Question

Three coherent waves having amplitudes$12mm$, $6mm$ and $4mm$ arrive at a given point with successive phase differences of $\dfrac{\pi }{2}$. Then the amplitude of the resultant wave is
(A) $7mm$
(B) $10mm$
(C) $5mm$
(D) $4.8mm$

Answer 1

We are given with the amplitudes of the three waves which are classified as coherent and that they arrive at a given point with a successive phase difference. Thus, we will visualize the given situation and find the positions of the wave when they arrive at the given point. Then we will find the resultant of the three in a step by step manner.

Complete step by step solution:
Here,
It is said that the waves are in a phase difference of $\dfrac{\pi }{2}$ successively. Thus, the second wave is in a phase difference of $\dfrac{\pi }{2}$ with the first wave and the third wave is in a phase difference of $\dfrac{\pi }{2}$ with the second wave.
Now,
Clearly,
The third wave will be in a phase difference of $\pi$ with the first wave, which means the third wave will have a direction opposite to that of the first wave.
Thus, the resultant amplitude of the first and the third wave will be the difference between their individual amplitudes.
Now,
${A_1} = 12mm$
${A_3} = 4mm$
Thus,
Resultant amplitude, ${A_{R1}} = (12 - 4)mm = 8mm$
Now,
The direction of the resultant amplitude will be in the direction of the fundamental wave which had higher amplitude.
Thus, the direction will be in the direction of the first wave.
Again,
Clearly,
The second wave will be at a phase difference of $\dfrac{\pi }{2}$ with the resultant of the first and the third wave.
Now,
${A_3} = 6mm$
Thus,
The resultant will be:
${A_R} = \sqrt {{A_{R1}}^2 + {A_3}^2}$
Putting in the values in the equation,
${A_R} = \sqrt {{8^2} + {6^2}}$
After further calculation, we get
${A_R} = 10mm$

Hence, the correct option is (B).

Note: In this case it was told that the waves were at phase difference of $\dfrac{\pi }{2}$ successively and thus we had that the second wave was flowing $\dfrac{\pi }{2}$ ahead of the first one and the third wave was flowing $\dfrac{\pi }{2}$ ahead of the second one.

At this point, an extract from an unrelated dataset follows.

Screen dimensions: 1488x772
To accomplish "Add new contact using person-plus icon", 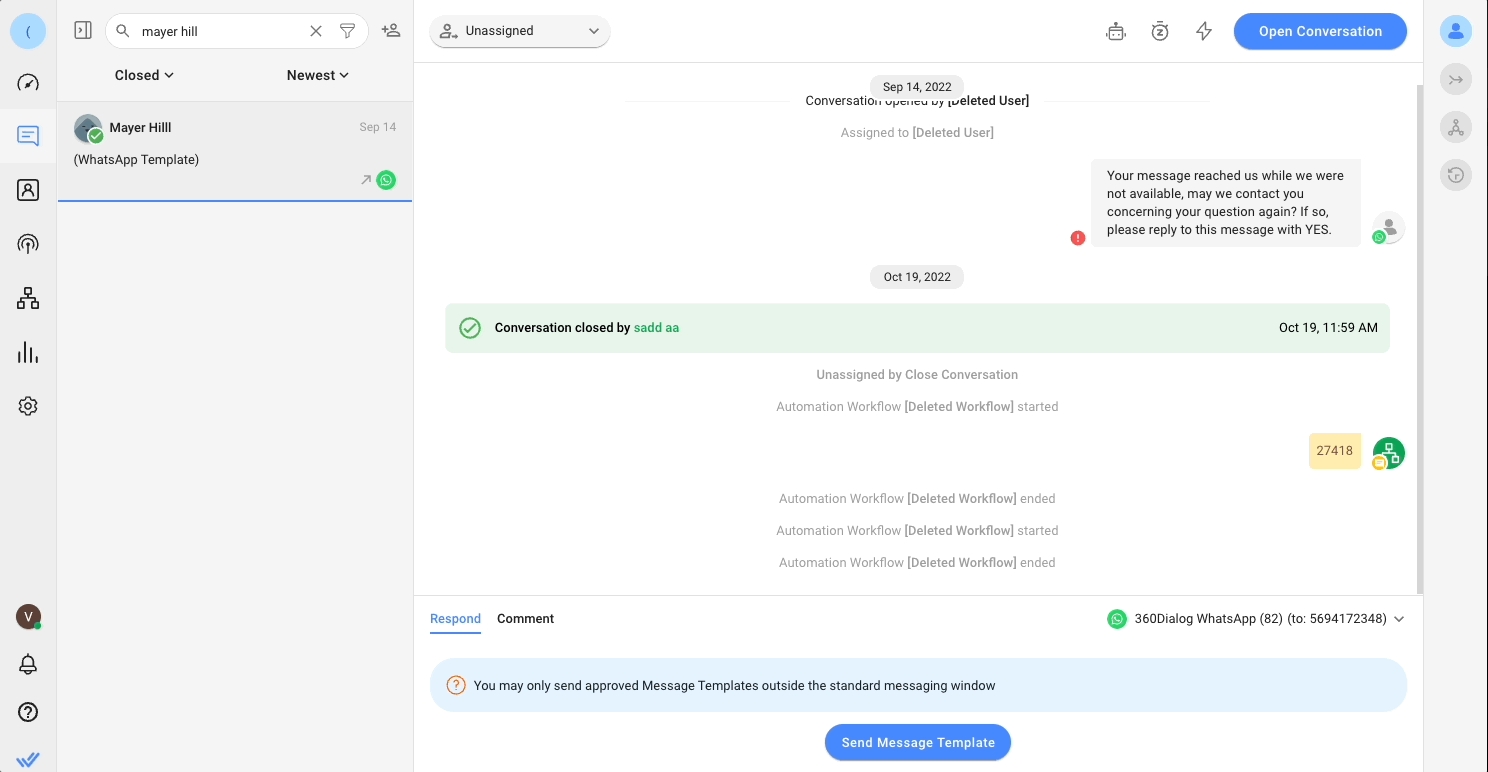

But if it was told that the waves were at a phase difference of $\dfrac{\pi }{2}$ with each other, then the case would have been that the second wave would have been flowing with a phase difference of $\dfrac{\pi }{2}$ with the first wave as well as the third wave and so on. Thus, the total calculation process would have been different.